Fe–OH₂⁺ + Cl⁻ ⇌ Fe–Cl + H₂O

 

c) Mechanism of Cation Exchange

  • Soil colloids (mainly clay and humus) carry negative charges.
  • These attract and hold cations around them in a diffuse double layer (electrostatic field).
  • The cations are not permanently fixed — they are in dynamic equilibrium with soil solution.
  • Example reaction: Clay – Ca + 2Na+ ⇌ Clay–Na2+Ca2+  
  • This means: Ca²⁺ adsorbed on colloid can be replaced by Na⁺, and vice versa. The process is reversible and charge-balanced.

 

d) Reversibility of Ion Exchange

  • Ion exchange reactions are rapid and reversible.
  • The cation adsorbed on the exchange site can easily be replaced by another cation of equal charge if it is present in higher concentration.

 

e) Law of Mass Action: The ion exchange process follows the law of mass action, i.e., the rate and direction of exchange depend on the relative concentration of ions in the soil solution.
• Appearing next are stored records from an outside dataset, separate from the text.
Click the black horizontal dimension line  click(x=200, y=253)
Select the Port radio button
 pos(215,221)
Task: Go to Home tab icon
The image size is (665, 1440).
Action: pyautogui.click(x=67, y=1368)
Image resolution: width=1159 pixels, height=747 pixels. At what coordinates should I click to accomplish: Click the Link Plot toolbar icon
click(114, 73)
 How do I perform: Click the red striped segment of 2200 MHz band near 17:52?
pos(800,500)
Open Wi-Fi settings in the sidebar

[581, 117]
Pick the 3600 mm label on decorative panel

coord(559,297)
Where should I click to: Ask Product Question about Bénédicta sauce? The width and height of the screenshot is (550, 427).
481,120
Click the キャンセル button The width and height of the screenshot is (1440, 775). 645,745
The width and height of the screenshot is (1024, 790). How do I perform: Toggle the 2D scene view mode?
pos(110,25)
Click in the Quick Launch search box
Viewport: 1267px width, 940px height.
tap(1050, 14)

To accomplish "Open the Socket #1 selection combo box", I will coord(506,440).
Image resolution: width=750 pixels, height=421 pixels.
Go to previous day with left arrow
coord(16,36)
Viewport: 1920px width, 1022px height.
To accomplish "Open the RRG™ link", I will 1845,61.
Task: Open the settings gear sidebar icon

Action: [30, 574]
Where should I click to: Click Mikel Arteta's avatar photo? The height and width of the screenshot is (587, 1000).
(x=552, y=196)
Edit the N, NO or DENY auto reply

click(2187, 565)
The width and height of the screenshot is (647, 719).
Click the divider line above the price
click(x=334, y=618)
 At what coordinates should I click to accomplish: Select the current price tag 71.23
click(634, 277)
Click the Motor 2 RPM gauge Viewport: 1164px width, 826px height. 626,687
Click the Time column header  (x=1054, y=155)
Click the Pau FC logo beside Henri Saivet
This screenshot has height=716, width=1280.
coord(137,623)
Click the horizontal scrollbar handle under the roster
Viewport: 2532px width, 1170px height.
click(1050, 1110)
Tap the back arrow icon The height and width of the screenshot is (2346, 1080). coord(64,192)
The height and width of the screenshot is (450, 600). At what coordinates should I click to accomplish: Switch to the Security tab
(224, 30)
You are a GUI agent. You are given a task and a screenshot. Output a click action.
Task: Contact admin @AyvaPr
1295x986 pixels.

Higher the concentration of a particular ion in soil solution → greater its chance to replace a similar ion on the colloid surface.

 

e) Selectivity or Preference of Cations

  • Soil colloids have a definite preference or selectivity for certain cations.
  • Order of cation adsorption (lyotropic series):
  • Al3+ > Ca2+ > Mg2+ >K+ = NH4+ >Na+
  • Reason: Cations with higher valency and smaller hydrated radius are more strongly held.

 

f) Cation Exchange Capacity (CEC)

  • The total capacity of a soil to hold exchangeable cations is called its Cation Exchange Capacity (CEC).
  • Expressed in milliequivalents per 100 g of soil (meq/100g).

Soil Material

CEC (meq/100g)

Nature

Kaolinite

3–15

Low activity

Illite

20–40

Moderate

Smectite

80–150

High

Humus

150–300

Very high

Agronomic importance: High CEC → better nutrient-holding and buffering capacity.

 

g) Anion Exchange

  • Occurs in soils containing positively charged colloids, especially oxides of Fe, Al and hydroxides under acidic conditions.
  • The mechanism involves hydroxylation and protonation of surface OH groups.
  • Example: Fe – OH2+ + Cl⇌ Fe – Cl + H2O  
  • Importance: Retains important anions like phosphate (PO₄³⁻), sulfate (SO₄²⁻), and nitrate (NO₃⁻).

 

 

Agricultural Importance of Ion Exchange

  • Nutrient Supply to Plants: Nutrients held on colloids are available through exchange with root uptake (Ca²⁺, K⁺, Mg²⁺, NH₄⁺).
  • Fertilizer Efficiency: Fertilizer cations are retained and released gradually → prevents leaching losses.
  • Soil Reaction Control: Liming and acidification depend on ion exchange of H⁺ and Ca²⁺.
  • Soil Structure Maintenance: Ca²⁺ promotes flocculation; Na⁺ causes dispersion → affects tilth.
  • Reclamation of Problem Soils: Sodic soils are treated with gypsum (Ca²⁺ replaces Na⁺ on exchange sites).
  • Buffering Capacity: Maintains stable soil pH and nutrient equilibrium.